- **Exercise**: Only the lines from the one containing "Click the rectangle icon beside 收藏 (矩形)" through the last line of the data below belong in your answer, copied exactly and without pictures.
Data supplied section start
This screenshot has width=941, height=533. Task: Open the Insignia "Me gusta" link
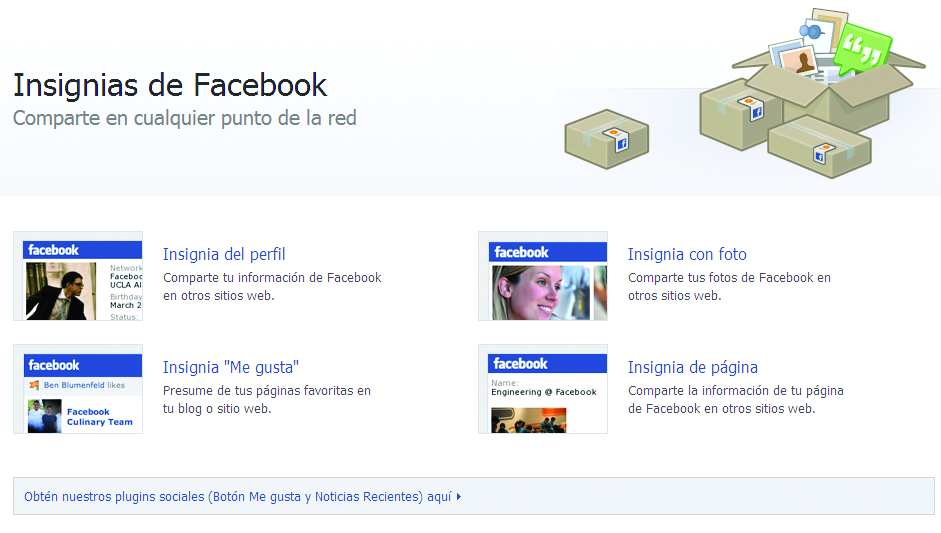pos(230,367)
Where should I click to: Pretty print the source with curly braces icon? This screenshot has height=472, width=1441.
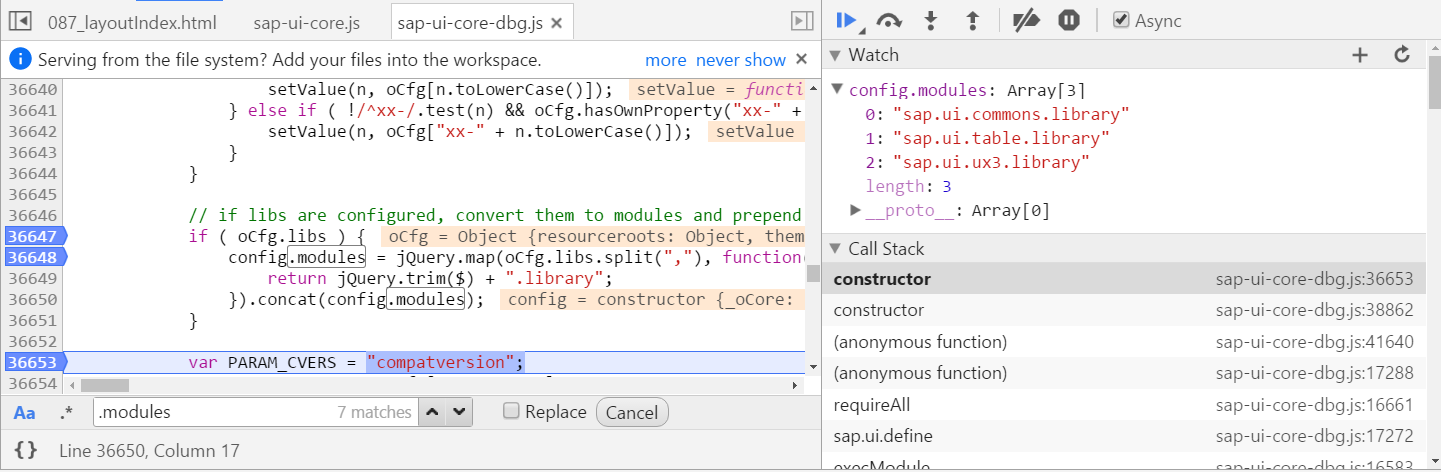(26, 451)
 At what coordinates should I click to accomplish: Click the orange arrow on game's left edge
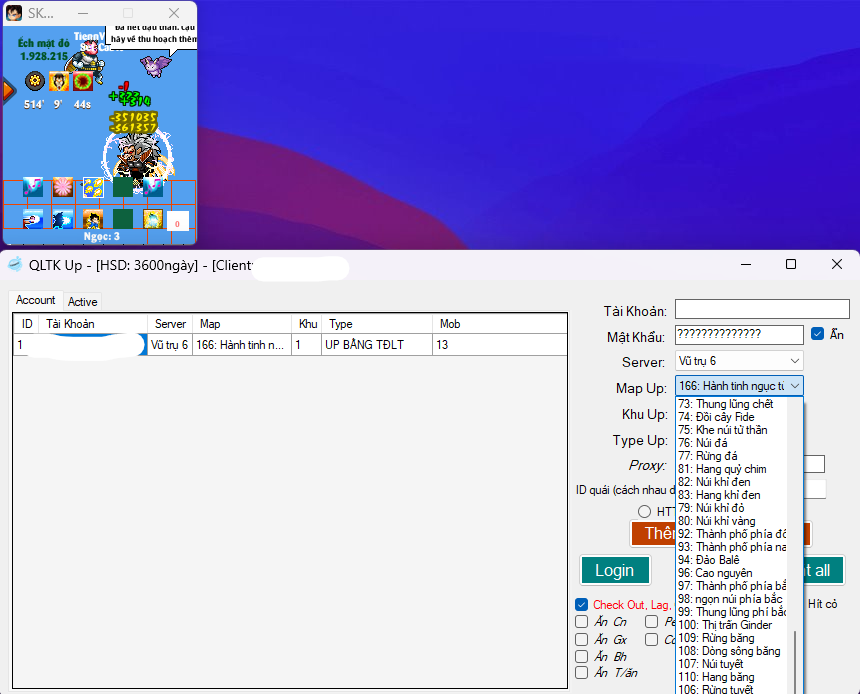(x=8, y=92)
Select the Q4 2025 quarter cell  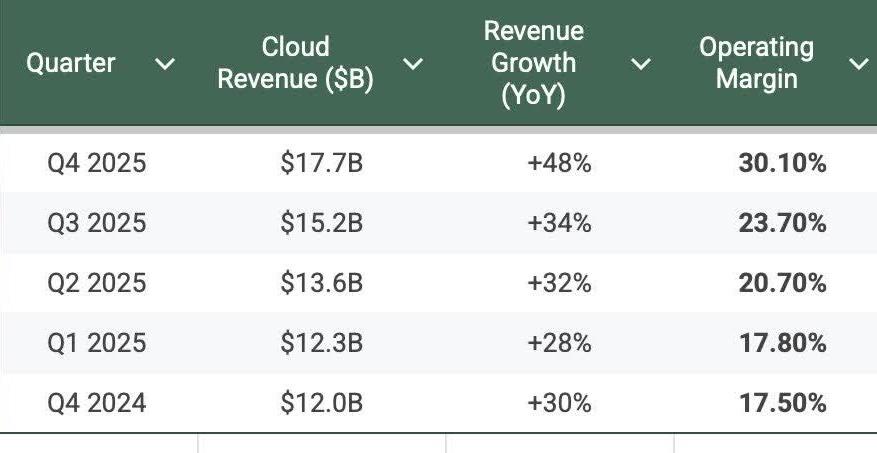[x=97, y=163]
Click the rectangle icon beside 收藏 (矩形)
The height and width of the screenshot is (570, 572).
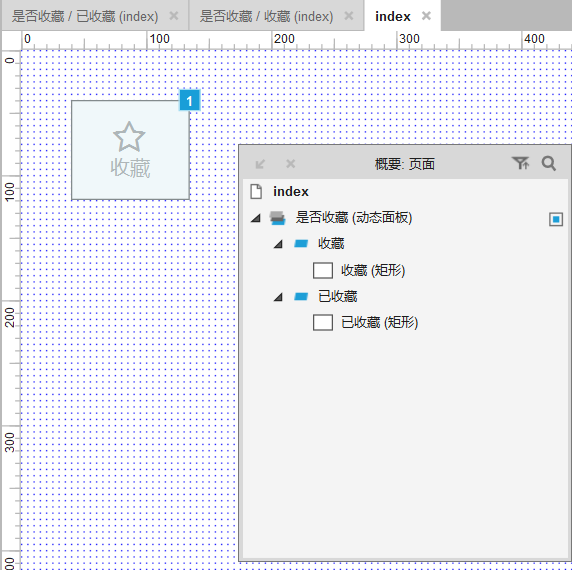point(323,271)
Data supplied section end
- **Answer section**:
Click the rectangle icon beside 收藏 (矩形)
The height and width of the screenshot is (570, 572).
point(323,271)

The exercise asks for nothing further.